Grainews’ Lyndsey Smith has a conversation with Derek Squair of Agri-Trend Marketing Inc

October 29th, 2010 by Robert Saik

Derek Squair, president of Agri-Trend Marketing, says there are three things you need to work your grain marketing plan around: cash flow, cash flow and, you guessed it, cash flow. He’s only half serious of course, in that there are several other factors to include in a marketing plan, but mapping out your cash flow needs and pricing the crop to meet them is a good start.

Squair says that when they work with clients to develop marketing plans, they take a step back from cash flow and first look at a farm’s strengths, weaknesses and goals and combine that with risk tolerance to create a one, two and three year plan. “How you market your crop can depend on if you’re planning to grow the farm, hand it over or hold steady,” Squair says. Next, how comfortable you are at forward pricing, hedging or using other marketing tools will shape your marketing plan dramatically.
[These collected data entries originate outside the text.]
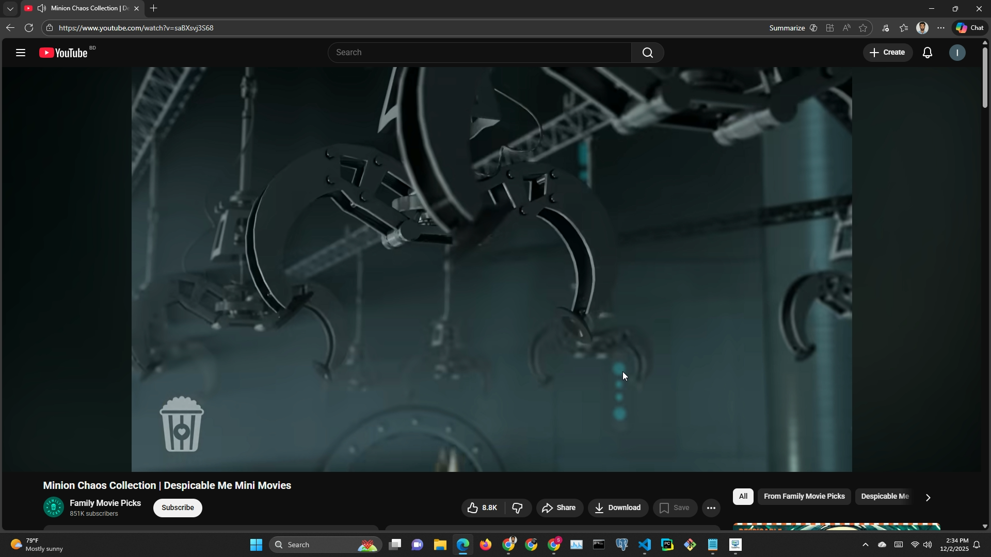The height and width of the screenshot is (557, 991).
Task: Select the All filter chip
Action: pyautogui.click(x=743, y=497)
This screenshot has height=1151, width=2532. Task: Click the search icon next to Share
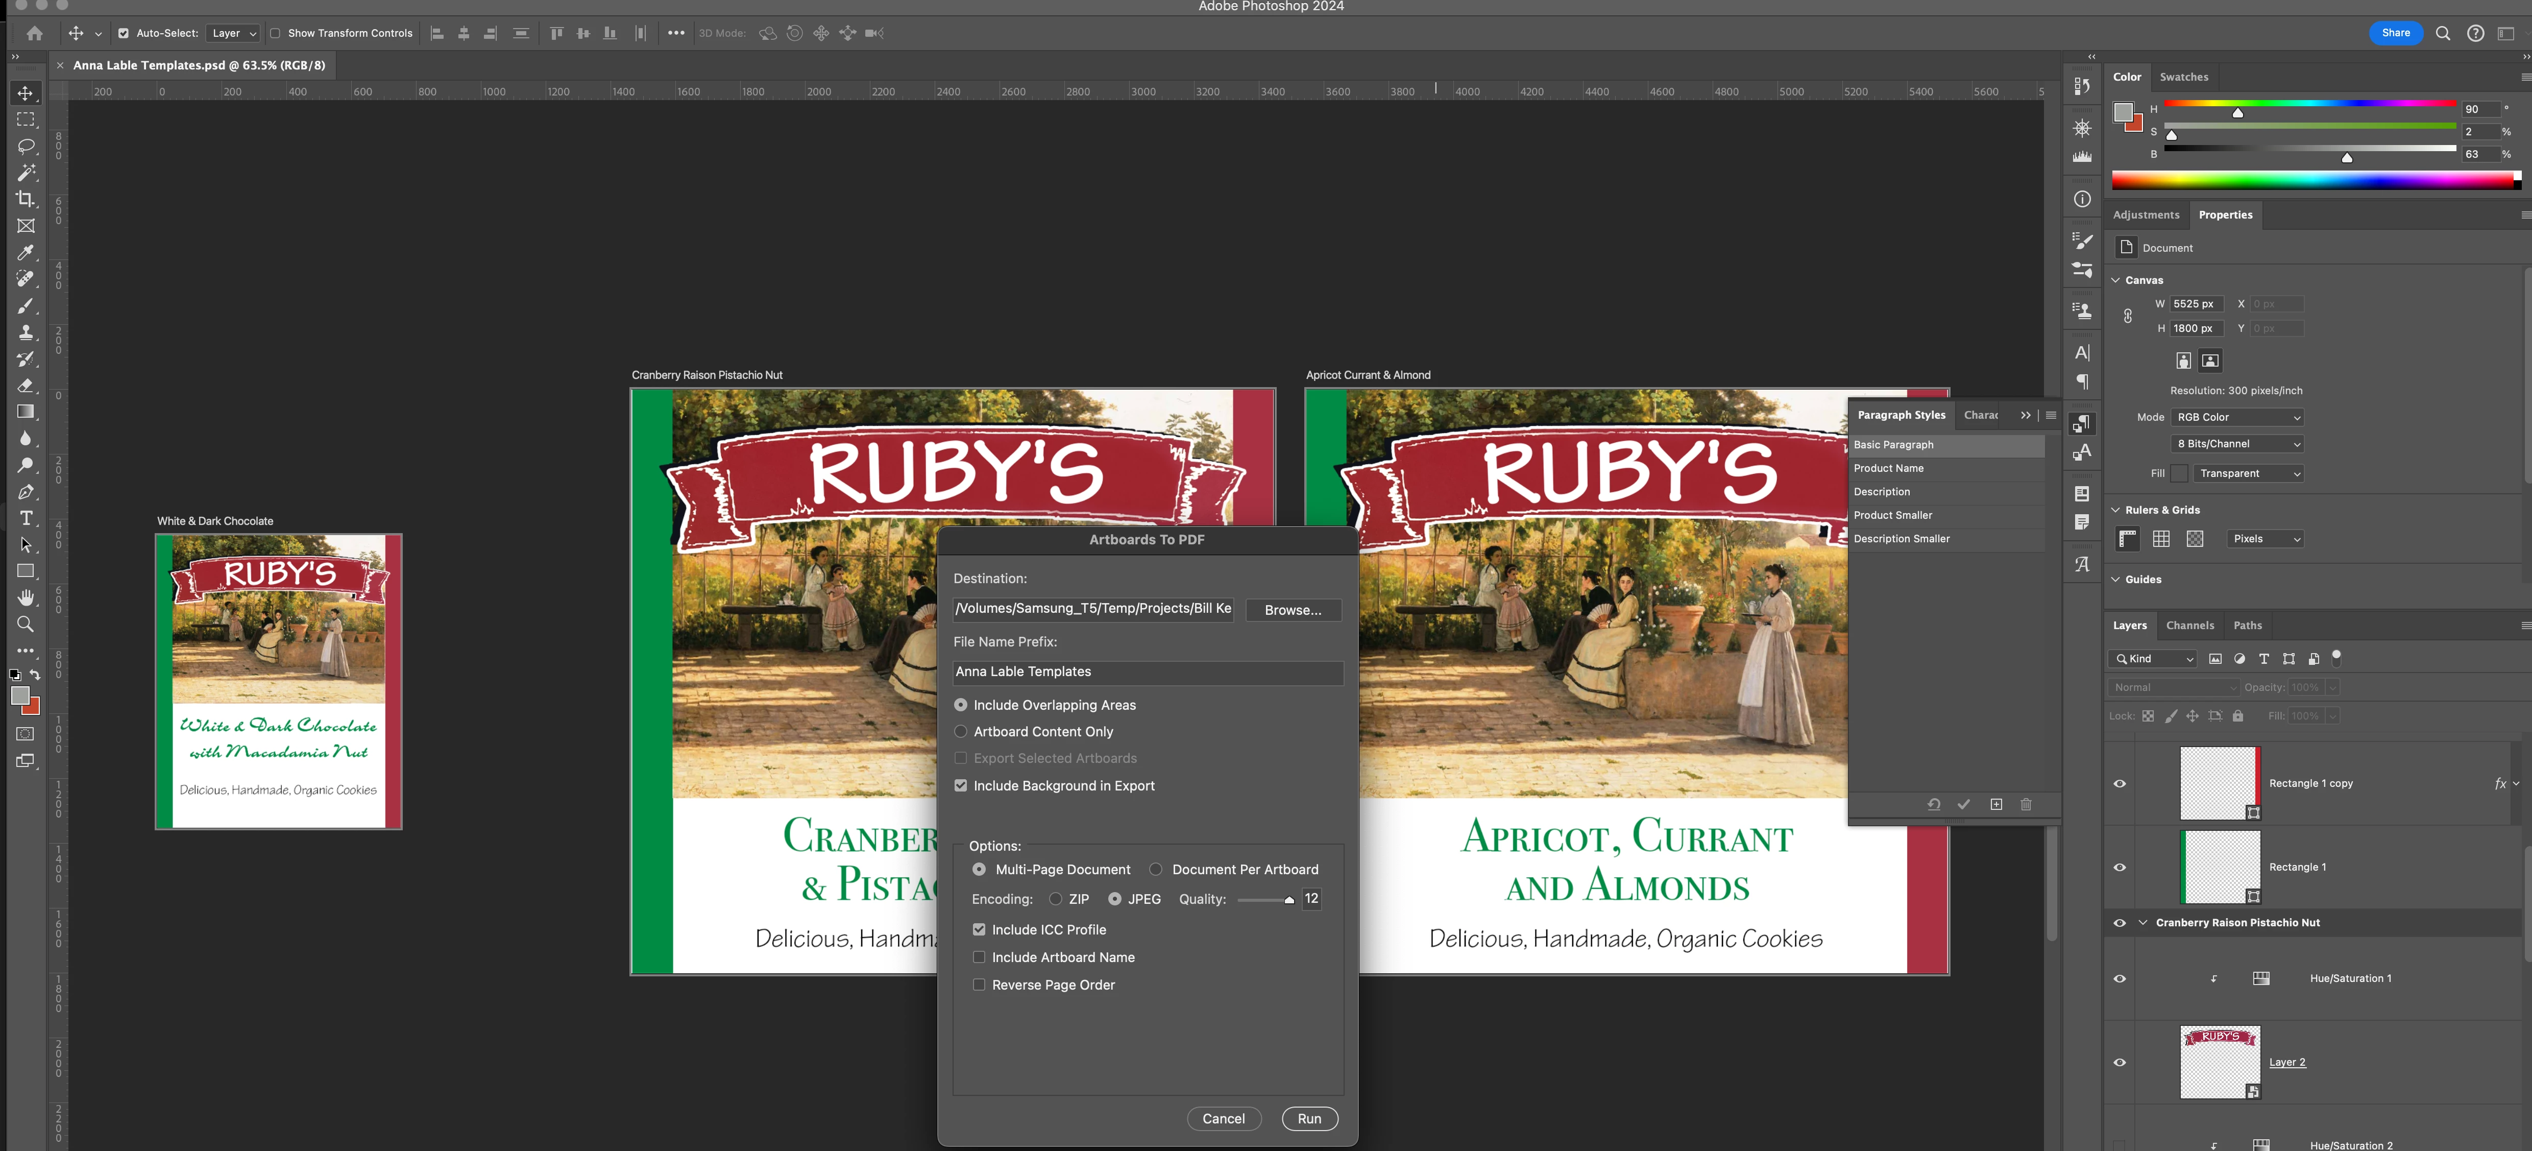(x=2442, y=33)
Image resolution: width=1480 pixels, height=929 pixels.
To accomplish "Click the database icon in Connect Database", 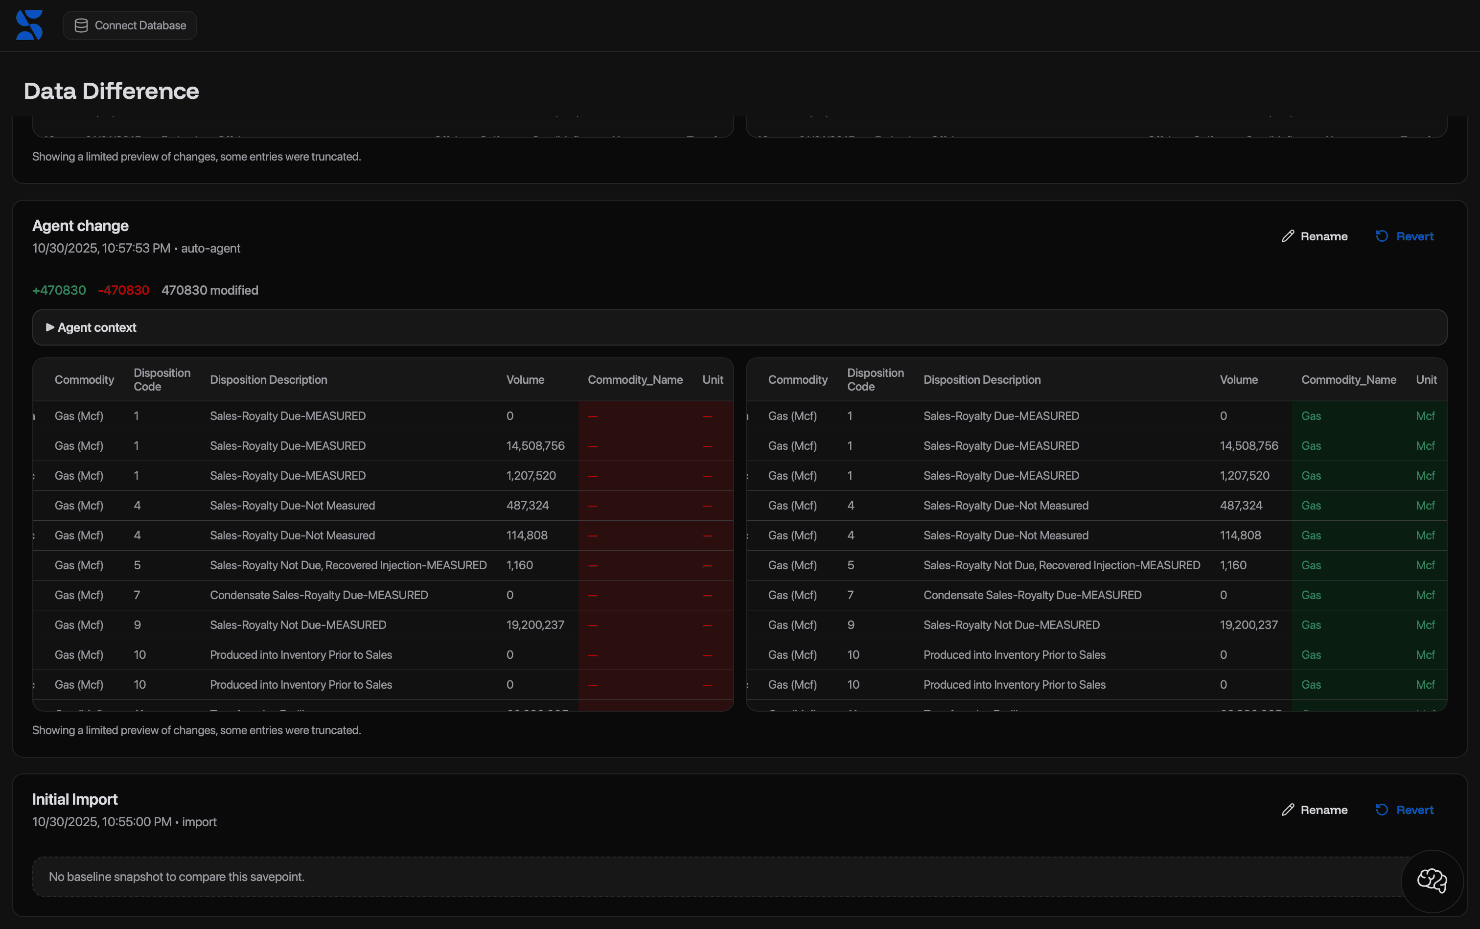I will [x=80, y=25].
Then, yes, it’s time to drill down to come up with a very solid cost of production by field — not commodity type, as many farmers do. “(Agri-Trend Marketing) actually uses a cost of production by quarter, not crop type, and have found that there can be drastic differences in the profitability of different fields,” he says. But more than that, Squair says too often farmers underestimate true fixed and variable costs. Every dollar that leaves the farm has to be accounted for if it’s coming out of farm income, he says. And that means hay for the wife’s horse or fuel and food for that annual fishing trip.

“Too often farmers get an unpleasant surprise when they market a crop based on a certain cost of production, only to find the missed ten or twenty dollars per acre in costs,” he says. A profit scenario quickly becomes a break-even scenario, and no one wants that.

Squair encourages farmers to learn to work with marketing strategies, such as hedging, or pass the job on to someone who will. We’ve had these tools for 120 years, but few farmers fully understand how to use them, he says.

He also recommends doing analysis at different points of the year to make sure the marketing plan is working. Did you seed the crops you intended? Did they yield as much as you thought? What quality do you have? Should you be looking at being more or less aggressive in selling? All of these questions need revisiting as the year progresses.